Infrastructure
Kubernetes StatefulSets: Why Trading Systems Need State
Deep dive into StatefulSets vs Deployments, pod identity, PersistentVolumes, and graceful shutdown patterns for trading infrastructure.
Deployments assume pods are fungible. Any instance can handle any request. Trading systems are the opposite.
Your trading engine holds state: exchange connections, position tracking, order IDs. Kill a pod, lose the state, lose money. Restart with a different identity, create duplicate orders.
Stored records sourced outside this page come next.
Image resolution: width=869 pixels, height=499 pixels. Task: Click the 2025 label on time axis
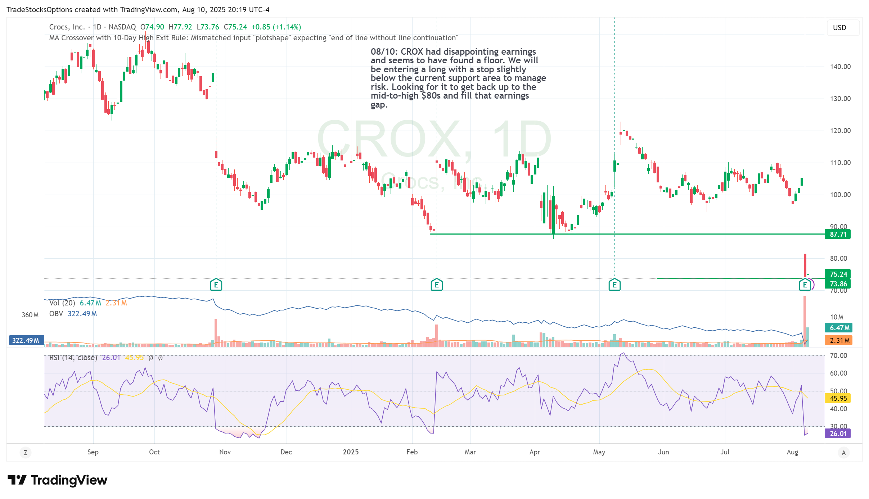[x=351, y=452]
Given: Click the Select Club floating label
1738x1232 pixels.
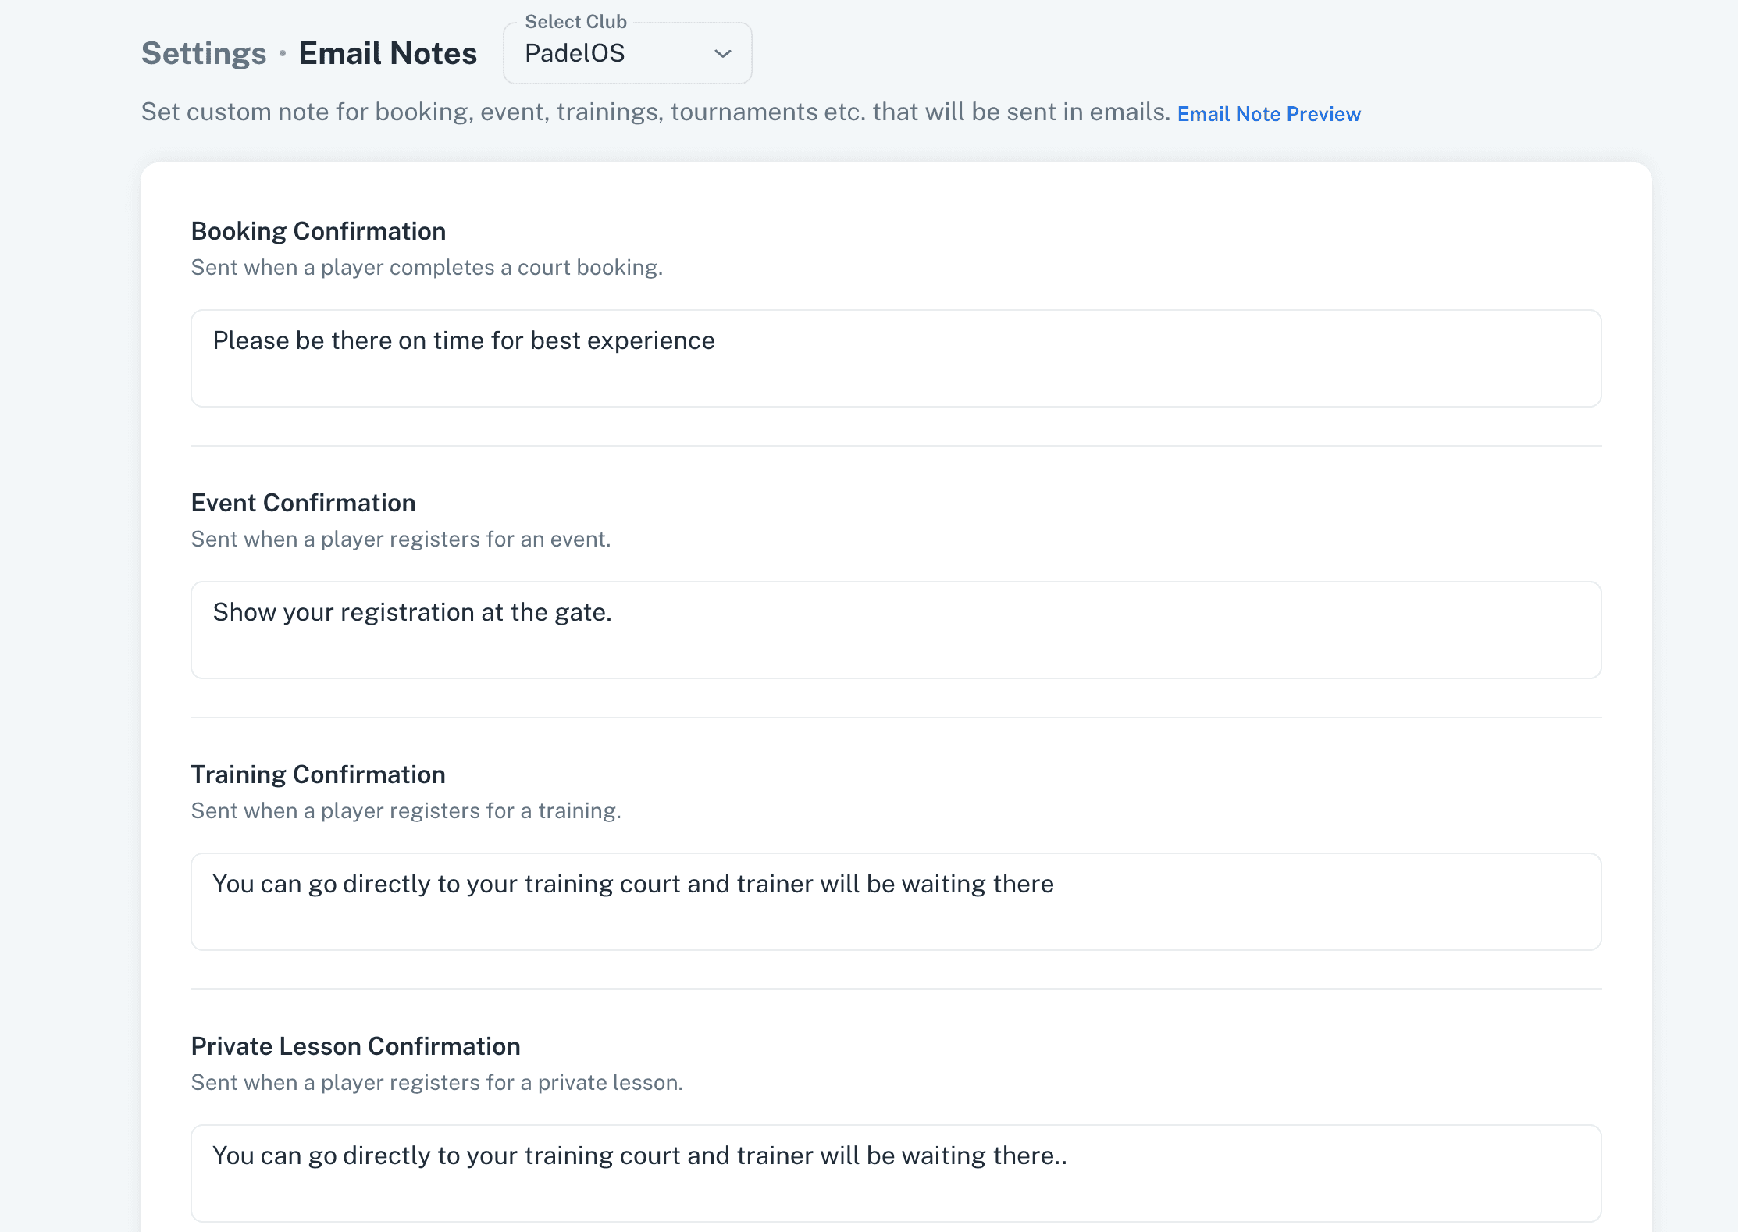Looking at the screenshot, I should 575,22.
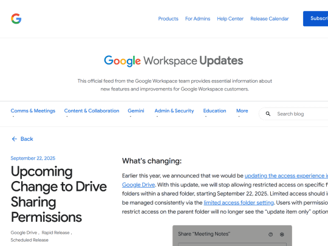This screenshot has width=328, height=246.
Task: Go to For Admins page
Action: 197,19
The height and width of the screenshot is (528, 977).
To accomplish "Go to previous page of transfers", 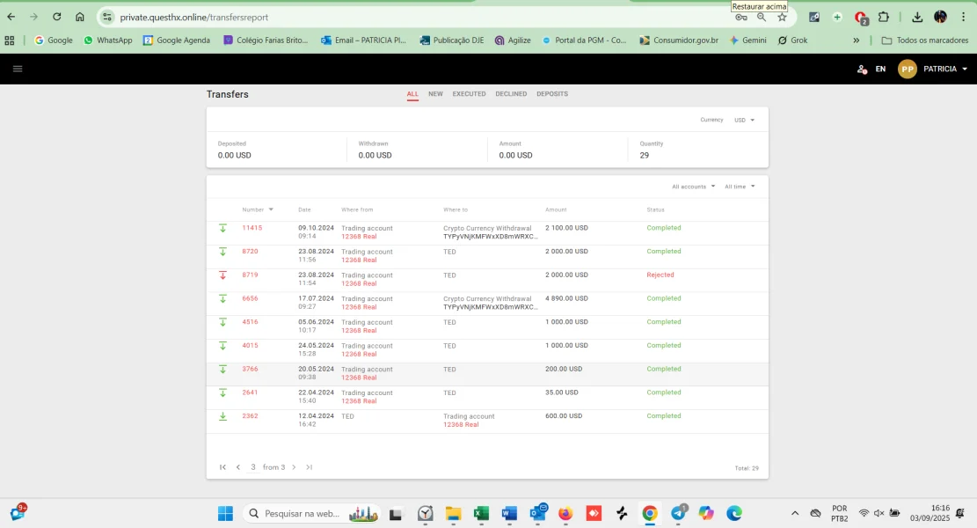I will [x=238, y=467].
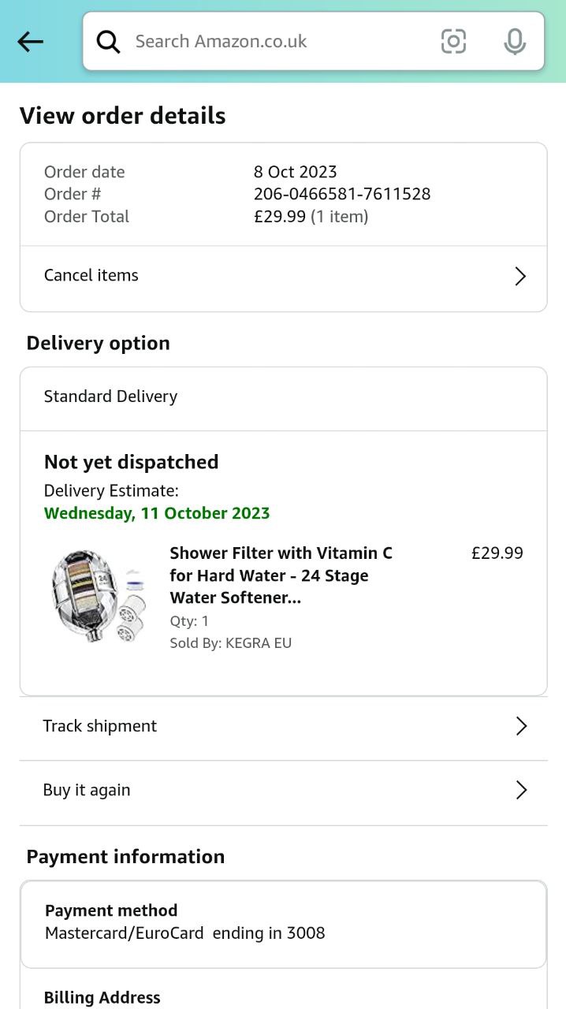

This post covers why StatefulSets are essential for trading, how they work internally, and the complete configuration pattern.
The Problem {#the-problem}
Deployment failure mode:
# WRONG
apiVersion: apps/v1
kind: Deployment
metadata:
name: trading-bot
spec:
replicas: 3
What happens:
- All 3 pods connect to Binance
- All 3 receive same market data
- All 3 try to execute same trade
- 2/3 rejected as duplicates
- Rate limits exhausted
Root cause: Pods have random names (trading-bot-7d8f9-xyz). No identity assignment. No leader election. No state persistence.
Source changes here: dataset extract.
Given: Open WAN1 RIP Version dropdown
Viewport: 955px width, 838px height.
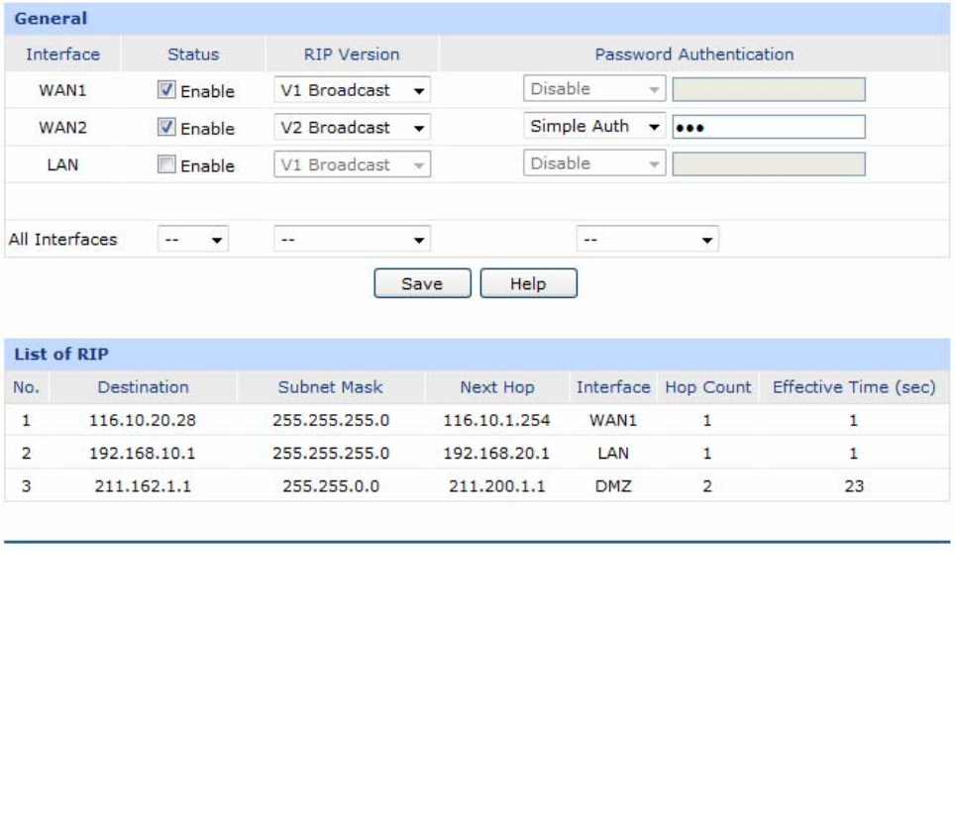Looking at the screenshot, I should (x=351, y=91).
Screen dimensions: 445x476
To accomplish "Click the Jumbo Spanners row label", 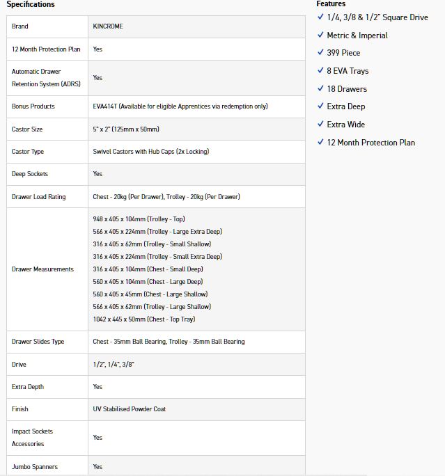I will [35, 467].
For the broader architecture context, see First Principles. For kernel-level tuning on Kubernetes nodes, see CPU Optimization.
Background: Kubernetes Scheduling {#background}
How Deployments Work
Deployments manage ReplicaSets (controller source):
Deployment → ReplicaSet → Pods
Key behaviors:
- Pods get random suffixes
- Any pod can be killed first during scale-down
- PersistentVolumeClaims are shared (if any)
- No ordering guarantees
How StatefulSets Work
StatefulSets provide ordered, persistent identity (controller source):
StatefulSet → Pods with stable names
↓
pod-0, pod-1, pod-2 (always)
Key behaviors:
- Pods get ordinal names:
{statefulset}-0,{statefulset}-1 - Ordered creation: 0 must be Running before 1 starts
- Ordered deletion: N-1 deleted before N-2
- Stable network identity via headless service
- Per-pod PersistentVolumeClaims
Why This Matters for Trading
| Requirement | Deployment | StatefulSet |
|---|---|---|
| Stable identity | No | Yes |
| Per-pod storage | Shared only | Per-pod |
| Ordered scaling | No | Yes |
| Network identity | Random | Stable DNS |
Fix 1: StatefulSets for Identity {#statefulsets}
The Pattern
apiVersion: apps/v1
kind: StatefulSet
metadata:
name: trading-engine
namespace: trading
spec:
serviceName: "trading-headless"
replicas: 3
podManagementPolicy: Parallel # All start together (fast)
updateStrategy:
type: RollingUpdate
selector:
matchLabels:
app: trading-engine
template:
metadata:
labels:
app: trading-engine
spec:
containers:
- name: engine
image: trading-engine:latest
env:
- name: POD_NAME
valueFrom:
fieldRef:
fieldPath: metadata.name
- name: ASSIGNED_MARKET
# Application reads POD_NAME and derives assignment
# trading-engine-0 → BTC
# trading-engine-1 → ETH
# trading-engine-2 → SOL
Application Logic
import os
POD_NAME = os.environ.get('POD_NAME', 'trading-engine-0')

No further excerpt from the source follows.